Not sure if this belongs in celebrities in canoes or if it is just a bit of canoe culture.
Last night I was watching "Born Yesterday" -- a 1950 comedy set in Washington, DC, starring William Holden and Judy Holiday. There's a scene where Holden and Holliday decide to go to a National Symphony Orchestra concert down at the Watergate Steps -- those are steps on the back side of the Lincoln Memorial that go down to the Potomac River.
In the movie, the orchestra plays from a barge on the Potomac. While most of the crowd is sitting on the Watergate Steps, Holden and Holliday listen to the concert, bobbing up and down in a wood-canvas canoe and they are surrounded by dozens of other folks in wood-canvas canoes. You wood-canvas officiandos could probably identify the models and manufacturers if you rent the movie.
I've lived just outside and worked inside of DC for 23 years now but had never heard of these concerts down at the Watergate Steps so I decided to find out if this was mere Hollywood make-believe or if it was a real thing. Turns out the concerts and the canoeists were indeed real.

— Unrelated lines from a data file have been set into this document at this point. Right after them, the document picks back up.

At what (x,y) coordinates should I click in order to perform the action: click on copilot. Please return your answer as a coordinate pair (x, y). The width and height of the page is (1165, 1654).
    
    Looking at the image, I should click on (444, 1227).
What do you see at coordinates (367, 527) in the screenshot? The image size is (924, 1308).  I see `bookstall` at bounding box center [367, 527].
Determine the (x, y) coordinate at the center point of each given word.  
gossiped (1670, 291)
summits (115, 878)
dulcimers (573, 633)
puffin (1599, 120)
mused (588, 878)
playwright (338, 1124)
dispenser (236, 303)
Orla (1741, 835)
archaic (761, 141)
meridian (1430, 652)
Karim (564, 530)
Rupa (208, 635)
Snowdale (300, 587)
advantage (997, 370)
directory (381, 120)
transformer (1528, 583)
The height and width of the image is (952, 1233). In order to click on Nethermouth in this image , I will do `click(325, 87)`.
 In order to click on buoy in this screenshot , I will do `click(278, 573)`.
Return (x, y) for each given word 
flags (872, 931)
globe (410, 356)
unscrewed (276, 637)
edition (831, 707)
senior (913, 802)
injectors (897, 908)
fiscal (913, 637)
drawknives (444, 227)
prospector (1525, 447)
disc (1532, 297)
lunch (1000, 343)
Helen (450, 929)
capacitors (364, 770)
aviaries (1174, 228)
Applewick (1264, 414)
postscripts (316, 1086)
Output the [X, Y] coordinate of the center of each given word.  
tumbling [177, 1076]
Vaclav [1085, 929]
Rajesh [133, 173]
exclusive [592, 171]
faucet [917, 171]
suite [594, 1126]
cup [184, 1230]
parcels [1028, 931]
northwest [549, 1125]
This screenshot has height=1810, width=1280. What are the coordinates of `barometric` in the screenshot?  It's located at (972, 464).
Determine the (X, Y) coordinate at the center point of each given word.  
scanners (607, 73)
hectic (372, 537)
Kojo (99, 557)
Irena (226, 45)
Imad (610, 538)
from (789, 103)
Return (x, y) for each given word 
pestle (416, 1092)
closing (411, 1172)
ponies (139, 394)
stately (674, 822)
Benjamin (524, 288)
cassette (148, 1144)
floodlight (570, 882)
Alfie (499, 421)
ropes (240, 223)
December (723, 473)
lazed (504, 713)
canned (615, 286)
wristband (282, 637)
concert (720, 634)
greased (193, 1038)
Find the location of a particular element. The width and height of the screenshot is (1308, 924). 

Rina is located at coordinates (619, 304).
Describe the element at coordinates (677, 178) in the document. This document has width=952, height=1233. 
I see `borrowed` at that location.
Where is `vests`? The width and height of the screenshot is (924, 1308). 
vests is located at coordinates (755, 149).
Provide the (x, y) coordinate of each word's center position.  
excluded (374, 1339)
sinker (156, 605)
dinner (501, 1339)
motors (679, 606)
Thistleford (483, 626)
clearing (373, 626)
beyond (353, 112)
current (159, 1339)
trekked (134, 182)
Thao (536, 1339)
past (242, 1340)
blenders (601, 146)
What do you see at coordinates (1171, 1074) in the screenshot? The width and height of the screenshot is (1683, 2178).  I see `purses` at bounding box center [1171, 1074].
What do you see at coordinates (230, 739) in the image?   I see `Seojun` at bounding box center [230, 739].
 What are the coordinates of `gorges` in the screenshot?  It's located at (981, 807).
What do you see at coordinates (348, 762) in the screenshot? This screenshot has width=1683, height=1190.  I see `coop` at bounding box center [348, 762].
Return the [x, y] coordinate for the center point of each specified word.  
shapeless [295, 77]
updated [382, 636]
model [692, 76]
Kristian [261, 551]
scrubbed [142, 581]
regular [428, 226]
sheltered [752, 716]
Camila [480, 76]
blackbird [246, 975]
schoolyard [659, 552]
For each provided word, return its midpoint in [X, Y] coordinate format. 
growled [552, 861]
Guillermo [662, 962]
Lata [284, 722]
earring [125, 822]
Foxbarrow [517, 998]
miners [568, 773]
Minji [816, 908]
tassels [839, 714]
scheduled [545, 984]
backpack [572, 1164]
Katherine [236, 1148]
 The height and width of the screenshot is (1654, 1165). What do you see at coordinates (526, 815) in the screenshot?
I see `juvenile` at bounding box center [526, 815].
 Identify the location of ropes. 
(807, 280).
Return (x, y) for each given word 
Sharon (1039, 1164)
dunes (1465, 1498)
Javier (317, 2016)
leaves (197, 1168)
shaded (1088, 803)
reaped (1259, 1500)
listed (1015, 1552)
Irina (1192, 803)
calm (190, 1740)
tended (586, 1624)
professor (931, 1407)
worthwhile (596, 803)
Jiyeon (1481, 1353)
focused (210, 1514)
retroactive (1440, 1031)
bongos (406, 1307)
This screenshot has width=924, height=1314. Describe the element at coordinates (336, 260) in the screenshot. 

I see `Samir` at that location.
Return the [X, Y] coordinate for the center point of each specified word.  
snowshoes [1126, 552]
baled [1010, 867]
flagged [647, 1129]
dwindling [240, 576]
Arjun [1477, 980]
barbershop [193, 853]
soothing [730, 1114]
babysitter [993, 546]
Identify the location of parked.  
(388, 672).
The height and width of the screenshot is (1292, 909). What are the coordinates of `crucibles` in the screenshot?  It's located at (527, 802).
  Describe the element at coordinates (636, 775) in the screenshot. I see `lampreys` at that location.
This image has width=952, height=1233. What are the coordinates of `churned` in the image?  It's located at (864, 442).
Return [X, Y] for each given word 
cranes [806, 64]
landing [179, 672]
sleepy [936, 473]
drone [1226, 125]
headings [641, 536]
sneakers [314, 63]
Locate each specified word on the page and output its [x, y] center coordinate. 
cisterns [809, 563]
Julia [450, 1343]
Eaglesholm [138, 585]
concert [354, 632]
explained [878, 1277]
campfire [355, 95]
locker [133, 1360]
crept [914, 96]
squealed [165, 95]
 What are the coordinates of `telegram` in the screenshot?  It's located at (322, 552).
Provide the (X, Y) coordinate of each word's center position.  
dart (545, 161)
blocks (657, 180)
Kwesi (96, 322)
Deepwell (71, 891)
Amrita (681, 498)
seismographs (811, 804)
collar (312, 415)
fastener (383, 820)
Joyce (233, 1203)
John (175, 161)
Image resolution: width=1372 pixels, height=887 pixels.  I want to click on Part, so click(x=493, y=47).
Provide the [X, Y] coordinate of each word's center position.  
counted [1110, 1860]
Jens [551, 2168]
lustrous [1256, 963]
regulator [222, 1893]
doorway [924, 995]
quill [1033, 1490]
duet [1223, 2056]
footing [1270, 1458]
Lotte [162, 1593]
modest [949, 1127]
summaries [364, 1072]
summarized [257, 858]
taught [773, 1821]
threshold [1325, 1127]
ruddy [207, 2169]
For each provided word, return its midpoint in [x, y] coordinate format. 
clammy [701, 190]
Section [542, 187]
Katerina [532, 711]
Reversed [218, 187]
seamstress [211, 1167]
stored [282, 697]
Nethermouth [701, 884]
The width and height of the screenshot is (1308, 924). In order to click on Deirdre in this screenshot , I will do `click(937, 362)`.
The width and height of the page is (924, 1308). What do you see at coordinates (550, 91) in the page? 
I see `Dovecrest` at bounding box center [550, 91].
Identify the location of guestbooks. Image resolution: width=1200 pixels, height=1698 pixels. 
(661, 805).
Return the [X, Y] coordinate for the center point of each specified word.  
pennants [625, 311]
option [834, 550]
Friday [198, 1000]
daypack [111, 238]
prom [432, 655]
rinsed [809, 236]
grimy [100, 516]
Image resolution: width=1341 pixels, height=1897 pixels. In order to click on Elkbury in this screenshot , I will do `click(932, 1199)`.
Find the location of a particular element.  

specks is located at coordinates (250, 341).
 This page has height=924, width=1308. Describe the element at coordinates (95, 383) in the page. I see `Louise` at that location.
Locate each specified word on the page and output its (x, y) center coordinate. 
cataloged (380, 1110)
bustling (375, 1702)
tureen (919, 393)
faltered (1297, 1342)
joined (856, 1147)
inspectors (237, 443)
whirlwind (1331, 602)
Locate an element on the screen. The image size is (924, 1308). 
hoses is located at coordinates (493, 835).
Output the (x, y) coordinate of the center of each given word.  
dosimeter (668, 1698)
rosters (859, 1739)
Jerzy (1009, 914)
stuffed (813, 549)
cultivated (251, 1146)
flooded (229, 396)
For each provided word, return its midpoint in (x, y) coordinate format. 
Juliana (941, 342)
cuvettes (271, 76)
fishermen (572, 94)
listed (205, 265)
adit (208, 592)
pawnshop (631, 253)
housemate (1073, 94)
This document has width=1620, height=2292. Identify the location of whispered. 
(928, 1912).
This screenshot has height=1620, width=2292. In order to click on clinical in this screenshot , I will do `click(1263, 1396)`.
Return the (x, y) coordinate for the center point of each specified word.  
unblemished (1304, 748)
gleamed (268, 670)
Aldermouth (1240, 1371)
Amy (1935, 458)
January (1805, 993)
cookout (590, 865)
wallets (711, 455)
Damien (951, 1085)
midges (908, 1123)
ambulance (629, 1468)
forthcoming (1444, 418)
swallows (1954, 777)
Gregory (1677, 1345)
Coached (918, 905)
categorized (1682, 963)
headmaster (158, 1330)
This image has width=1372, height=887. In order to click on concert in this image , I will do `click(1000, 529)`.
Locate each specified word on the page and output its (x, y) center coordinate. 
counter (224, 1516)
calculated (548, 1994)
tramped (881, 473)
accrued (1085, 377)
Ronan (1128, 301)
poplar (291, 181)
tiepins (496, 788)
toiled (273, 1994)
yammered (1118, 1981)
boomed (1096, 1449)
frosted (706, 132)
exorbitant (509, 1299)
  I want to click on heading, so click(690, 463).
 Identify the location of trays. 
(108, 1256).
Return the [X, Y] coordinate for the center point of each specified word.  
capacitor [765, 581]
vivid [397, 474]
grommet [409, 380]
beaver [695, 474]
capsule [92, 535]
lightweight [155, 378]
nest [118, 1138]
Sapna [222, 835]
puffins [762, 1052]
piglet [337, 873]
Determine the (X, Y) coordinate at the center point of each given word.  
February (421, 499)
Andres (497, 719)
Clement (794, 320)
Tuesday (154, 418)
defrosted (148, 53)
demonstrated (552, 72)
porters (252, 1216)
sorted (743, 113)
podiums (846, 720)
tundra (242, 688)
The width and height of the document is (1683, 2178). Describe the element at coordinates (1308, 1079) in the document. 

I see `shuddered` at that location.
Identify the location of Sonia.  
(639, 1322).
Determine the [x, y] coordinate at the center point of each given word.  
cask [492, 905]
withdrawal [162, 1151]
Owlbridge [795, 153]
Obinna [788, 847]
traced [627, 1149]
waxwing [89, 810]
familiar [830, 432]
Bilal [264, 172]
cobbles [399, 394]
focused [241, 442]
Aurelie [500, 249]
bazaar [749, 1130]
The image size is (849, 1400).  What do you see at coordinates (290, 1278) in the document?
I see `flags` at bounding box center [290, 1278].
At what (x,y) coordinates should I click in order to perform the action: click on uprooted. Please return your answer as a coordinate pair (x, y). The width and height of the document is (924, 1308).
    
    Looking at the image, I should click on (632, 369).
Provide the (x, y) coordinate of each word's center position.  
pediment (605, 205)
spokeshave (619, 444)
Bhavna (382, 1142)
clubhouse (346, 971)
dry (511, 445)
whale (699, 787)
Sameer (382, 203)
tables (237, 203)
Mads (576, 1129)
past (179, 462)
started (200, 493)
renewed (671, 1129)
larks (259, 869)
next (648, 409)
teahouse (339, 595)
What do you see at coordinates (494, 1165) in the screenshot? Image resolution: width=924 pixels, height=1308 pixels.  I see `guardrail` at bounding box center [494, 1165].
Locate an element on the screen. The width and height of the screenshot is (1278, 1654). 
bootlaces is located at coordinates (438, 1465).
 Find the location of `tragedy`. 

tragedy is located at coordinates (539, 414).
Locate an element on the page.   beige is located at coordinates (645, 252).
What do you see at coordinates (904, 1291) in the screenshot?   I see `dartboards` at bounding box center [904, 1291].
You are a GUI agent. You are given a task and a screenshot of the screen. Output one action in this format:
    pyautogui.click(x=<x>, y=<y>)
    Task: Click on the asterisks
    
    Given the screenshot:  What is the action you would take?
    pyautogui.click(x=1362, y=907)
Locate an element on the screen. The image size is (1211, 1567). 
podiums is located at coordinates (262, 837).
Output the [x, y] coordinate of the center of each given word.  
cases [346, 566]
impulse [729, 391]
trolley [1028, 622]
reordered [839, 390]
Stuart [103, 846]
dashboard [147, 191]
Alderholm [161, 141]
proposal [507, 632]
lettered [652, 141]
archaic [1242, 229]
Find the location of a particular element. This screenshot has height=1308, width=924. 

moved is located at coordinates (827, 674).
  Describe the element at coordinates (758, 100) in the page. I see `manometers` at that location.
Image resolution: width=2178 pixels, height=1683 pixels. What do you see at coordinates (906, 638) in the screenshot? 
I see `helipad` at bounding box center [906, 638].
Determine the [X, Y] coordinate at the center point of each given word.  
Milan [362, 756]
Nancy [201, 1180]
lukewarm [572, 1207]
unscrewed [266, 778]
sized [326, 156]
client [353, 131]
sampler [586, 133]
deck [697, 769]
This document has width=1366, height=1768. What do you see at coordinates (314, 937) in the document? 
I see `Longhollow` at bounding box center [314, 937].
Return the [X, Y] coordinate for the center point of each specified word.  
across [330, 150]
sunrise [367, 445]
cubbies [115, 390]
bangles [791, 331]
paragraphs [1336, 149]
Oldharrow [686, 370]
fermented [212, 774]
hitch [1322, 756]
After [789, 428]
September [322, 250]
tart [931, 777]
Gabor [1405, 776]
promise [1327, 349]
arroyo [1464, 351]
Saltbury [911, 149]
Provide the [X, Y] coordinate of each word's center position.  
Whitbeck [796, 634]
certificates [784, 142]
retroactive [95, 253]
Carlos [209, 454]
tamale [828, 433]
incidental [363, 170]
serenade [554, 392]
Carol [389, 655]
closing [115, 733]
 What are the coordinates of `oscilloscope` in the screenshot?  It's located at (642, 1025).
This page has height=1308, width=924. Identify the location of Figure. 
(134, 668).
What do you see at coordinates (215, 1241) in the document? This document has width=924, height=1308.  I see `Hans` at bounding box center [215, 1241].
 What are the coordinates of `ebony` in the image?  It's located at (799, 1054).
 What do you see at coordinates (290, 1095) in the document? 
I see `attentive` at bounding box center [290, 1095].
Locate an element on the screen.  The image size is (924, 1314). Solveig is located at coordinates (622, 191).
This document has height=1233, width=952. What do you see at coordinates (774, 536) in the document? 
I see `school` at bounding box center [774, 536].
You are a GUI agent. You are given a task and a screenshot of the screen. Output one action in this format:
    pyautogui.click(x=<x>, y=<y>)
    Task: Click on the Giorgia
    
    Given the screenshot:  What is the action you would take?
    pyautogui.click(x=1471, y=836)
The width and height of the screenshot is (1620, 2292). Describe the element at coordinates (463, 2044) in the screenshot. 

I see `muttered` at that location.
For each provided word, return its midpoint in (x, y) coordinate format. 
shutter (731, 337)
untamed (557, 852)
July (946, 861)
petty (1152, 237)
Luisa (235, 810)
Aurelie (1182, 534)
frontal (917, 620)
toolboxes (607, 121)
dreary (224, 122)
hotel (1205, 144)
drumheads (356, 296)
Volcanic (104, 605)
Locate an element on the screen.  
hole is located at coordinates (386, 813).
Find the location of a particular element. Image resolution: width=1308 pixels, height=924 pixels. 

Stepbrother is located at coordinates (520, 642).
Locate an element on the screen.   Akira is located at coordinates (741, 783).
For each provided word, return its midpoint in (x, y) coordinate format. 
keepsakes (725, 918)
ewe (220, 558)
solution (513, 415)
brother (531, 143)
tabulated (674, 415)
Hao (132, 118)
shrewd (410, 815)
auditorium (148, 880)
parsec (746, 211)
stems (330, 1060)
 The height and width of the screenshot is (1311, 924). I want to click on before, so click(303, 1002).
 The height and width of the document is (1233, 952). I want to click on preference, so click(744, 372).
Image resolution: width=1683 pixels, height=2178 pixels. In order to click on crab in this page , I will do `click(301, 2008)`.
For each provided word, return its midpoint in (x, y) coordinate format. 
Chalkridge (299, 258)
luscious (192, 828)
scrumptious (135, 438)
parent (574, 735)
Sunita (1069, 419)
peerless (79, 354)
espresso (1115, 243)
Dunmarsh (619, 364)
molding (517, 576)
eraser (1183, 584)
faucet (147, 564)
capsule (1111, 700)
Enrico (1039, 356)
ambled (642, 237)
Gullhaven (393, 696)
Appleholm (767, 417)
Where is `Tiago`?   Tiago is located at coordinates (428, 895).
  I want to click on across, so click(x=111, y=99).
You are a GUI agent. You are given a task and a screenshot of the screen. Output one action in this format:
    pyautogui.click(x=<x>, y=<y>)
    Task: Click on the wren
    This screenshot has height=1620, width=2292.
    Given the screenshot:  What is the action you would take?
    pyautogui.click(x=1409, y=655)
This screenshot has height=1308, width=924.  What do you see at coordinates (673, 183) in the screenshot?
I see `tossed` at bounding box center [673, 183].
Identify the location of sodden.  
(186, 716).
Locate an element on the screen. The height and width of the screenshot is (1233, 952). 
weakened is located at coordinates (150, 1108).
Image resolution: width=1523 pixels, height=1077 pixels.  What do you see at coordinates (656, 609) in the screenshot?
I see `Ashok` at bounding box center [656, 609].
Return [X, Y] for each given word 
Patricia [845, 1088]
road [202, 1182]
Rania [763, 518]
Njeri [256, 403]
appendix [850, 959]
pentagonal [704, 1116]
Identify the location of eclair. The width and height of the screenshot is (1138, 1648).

According to the National Park service, these concerts ran during the summer from 1935 until 1965. The concerts were cancelled only because the noise from jet planes flying into National Airport overwhelmed the orchestra. If you've ever flown into National Airport, you know the airport is right on the Potomac and the flight path comes straight down the river and over this location. While the concerts are a thing of the past, this is still a great location to watch the 4th of July fireworks from a canoe, as I can personally attest.
Unfortunately, I was unable to find a still photo of Holden and Holliday in a canoe from that movie, but I did find several archival photos showing these concerts and canoes.
The first picture looks quite a bit like some of the scene-setting footage used in the movie, which I expect was actual footage instead of staged. But the close-up scenes of Holden and Holliday in their canoe surrounded by other canoes appear to have been taken in a studio tank, from above.
The second picture is from the inaugural concert in 1935. I can see at least two canoes -- one is very dark but just below the powerboat at the far right of the photo. The other is very near shore between the boat on the right and the barge.